Skills shake-up

A government study has identified the need for greater co-ordination and an image boost for manufacturing jobs training. Andrew Lee reports

Meeting manufacturing’s huge future demand for skilled staff will require a ‘fundamental improvement’ in its image and a shake-up of the skills development system, according to the government’s new strategic plan for the sector.

New Challenges, New Opportunities estimates that an extra 324,000 engineers and scientists will be needed in the manufacturing sector by 2014.

Equipping them with the skills required by the UK’s increasingly technology-led manufacturing base is a major theme of the proposals, drawn up by the Department for Innovation, Universities & Skills (DIUS).

The strategy document concedes that the current skills support system, which operates through a number of routes including Sector Skills Councils, Train to Gain and Business Link, is often too complicated. ‘Employers, particularly SMEs, often report difficulties understanding and accessing the range of support available,’ it says.

In an attempt to rectify this the government said Business Link will be the primary access point for business support. It claims that from next April manufacturers will enjoy ‘a single seamless service’ offering ‘straightforward advice and support’.

Manufacturing will be used as the pilot sector for changes to the national skills development system suggested by the UK Commission for Employment and Skills (UKCES), which is investigating reforms on behalf of the government.

UKCES is involved in a programme of re-licensing the sector skills councils and will develop Train to Gain as a more integrated service.

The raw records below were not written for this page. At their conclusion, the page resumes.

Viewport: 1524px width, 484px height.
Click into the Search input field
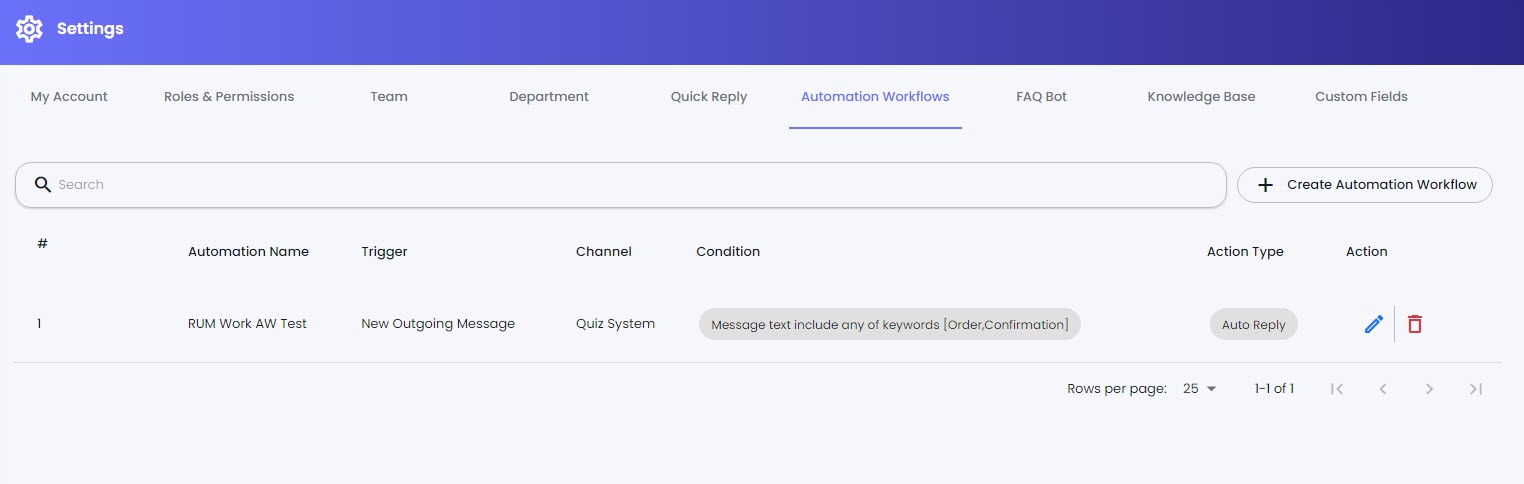[x=620, y=185]
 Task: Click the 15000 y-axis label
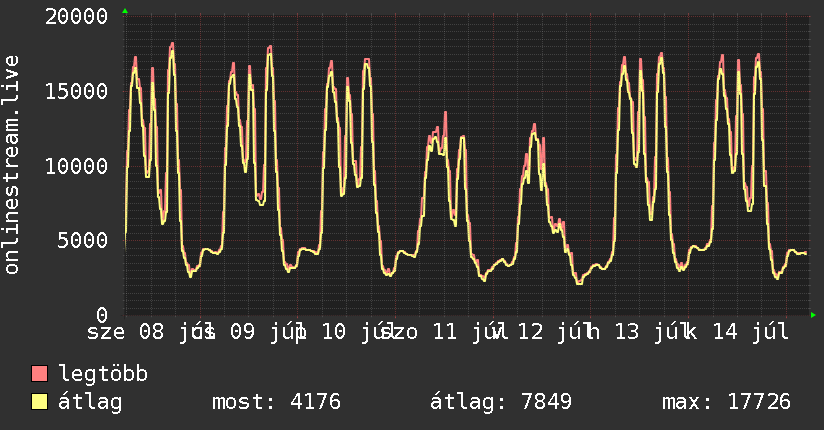click(x=77, y=91)
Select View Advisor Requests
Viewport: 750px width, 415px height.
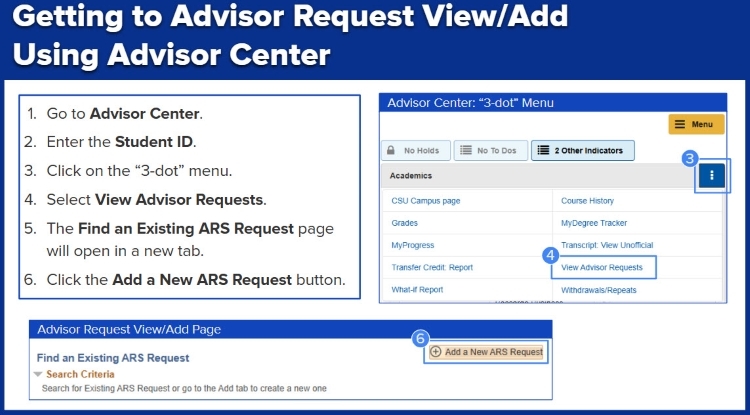[602, 268]
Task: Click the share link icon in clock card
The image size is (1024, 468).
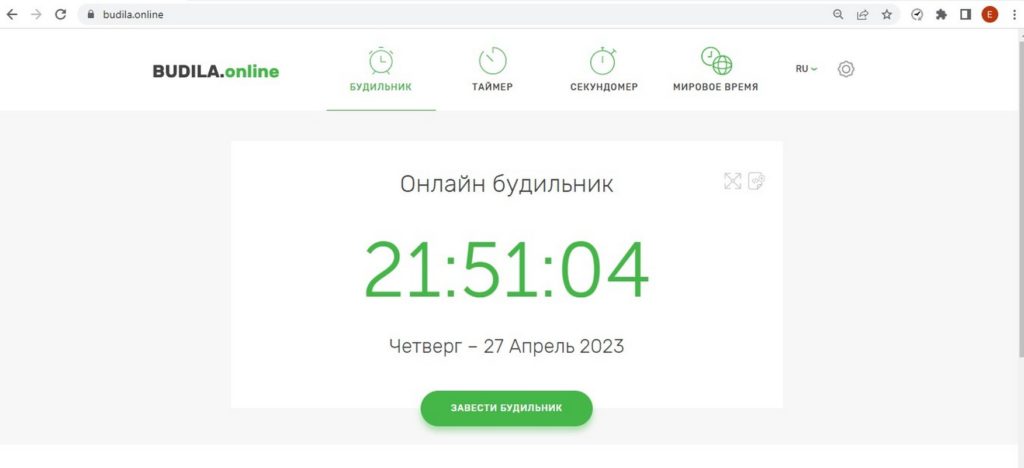Action: pos(756,181)
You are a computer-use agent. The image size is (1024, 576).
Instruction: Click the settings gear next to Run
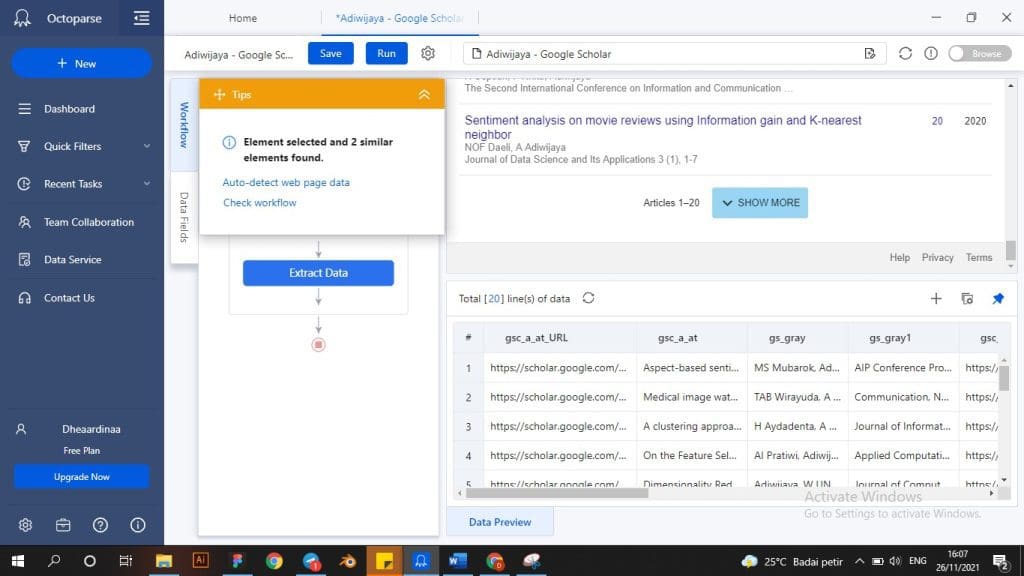[428, 53]
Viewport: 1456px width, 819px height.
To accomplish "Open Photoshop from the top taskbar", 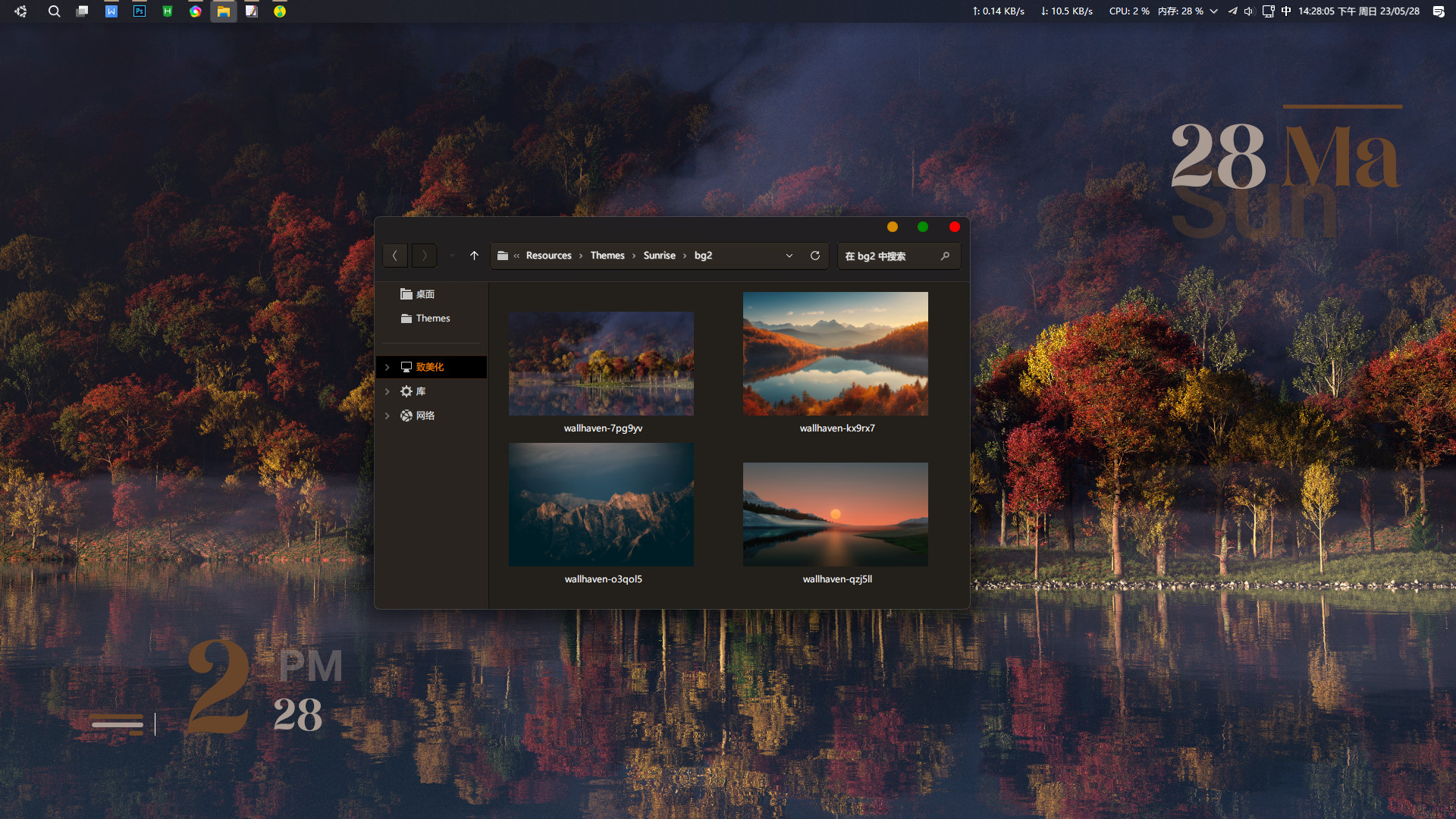I will point(139,11).
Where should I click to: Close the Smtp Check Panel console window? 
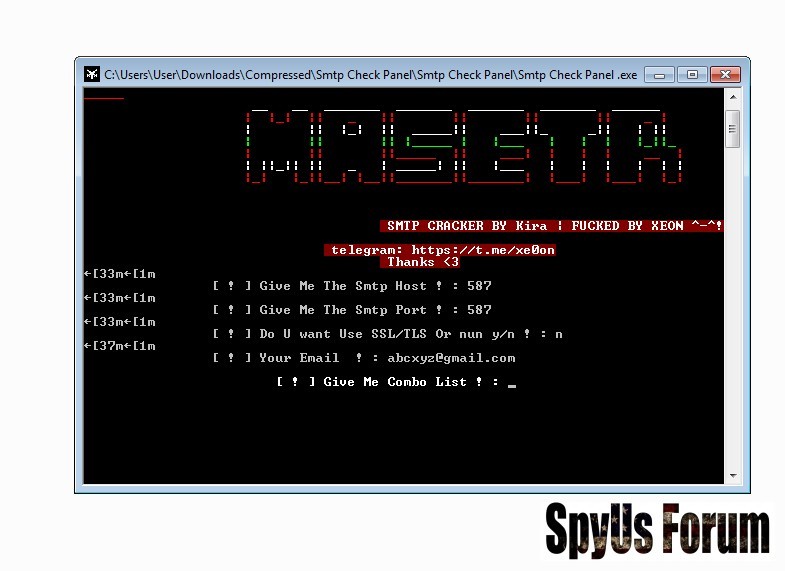[x=725, y=74]
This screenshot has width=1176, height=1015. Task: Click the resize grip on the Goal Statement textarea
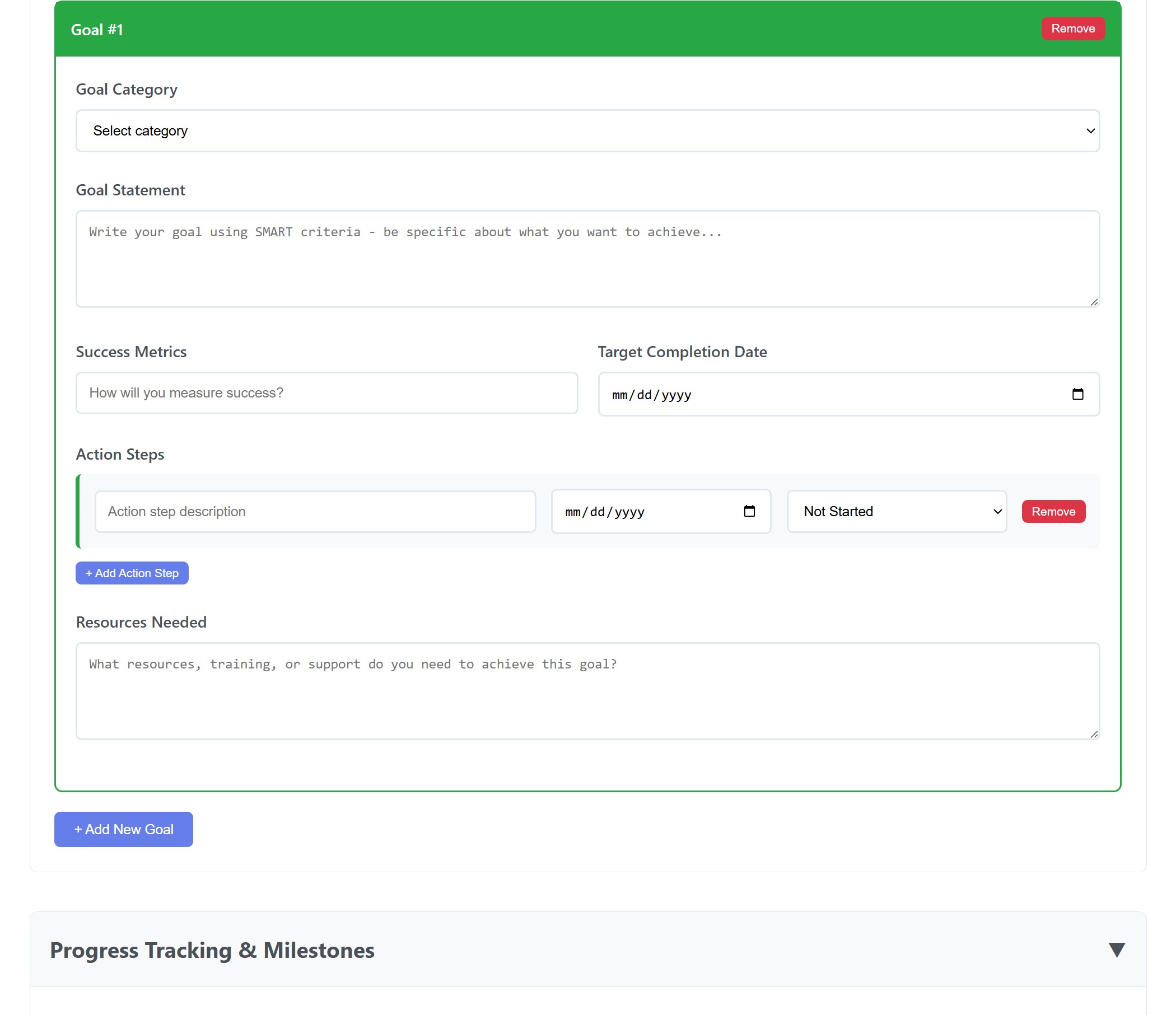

It is also creating what it describes as a Talent Map — a plan of the skills system that shows clearly how employers can work with government agencies.

Other skills-focused proposals in the manufacturing strategy include boosting the number of high-quality apprenticeships and offering tailored support for specific sectors where appropriate.

Attracting people to the sector in the first place is another key priority identified by DIUS, which concedes that ‘we need to improve fundamentally the image of manufacturing for future generations.’

The government plans to work with industry to create a body called Manufacturing Insight, which aims to boost the sector’s image to potential employees, and young people in particular.

One of the new organisation’s tasks will be to improve links between schools and the careers advice service.

The manufacturing strategy was given a cautious welcome by bodies representing businesses in the sector.

The Society of British Aerospace Companies (SBAC) said aerospace and defence employs more than 250,000 highly skilled workers. ‘The UK industry will need more such skilled people in the future to maintain its global position.’

The government is working with the SBAC on a long-term aerospace skills plan designed to identify and meet the needs of the sector.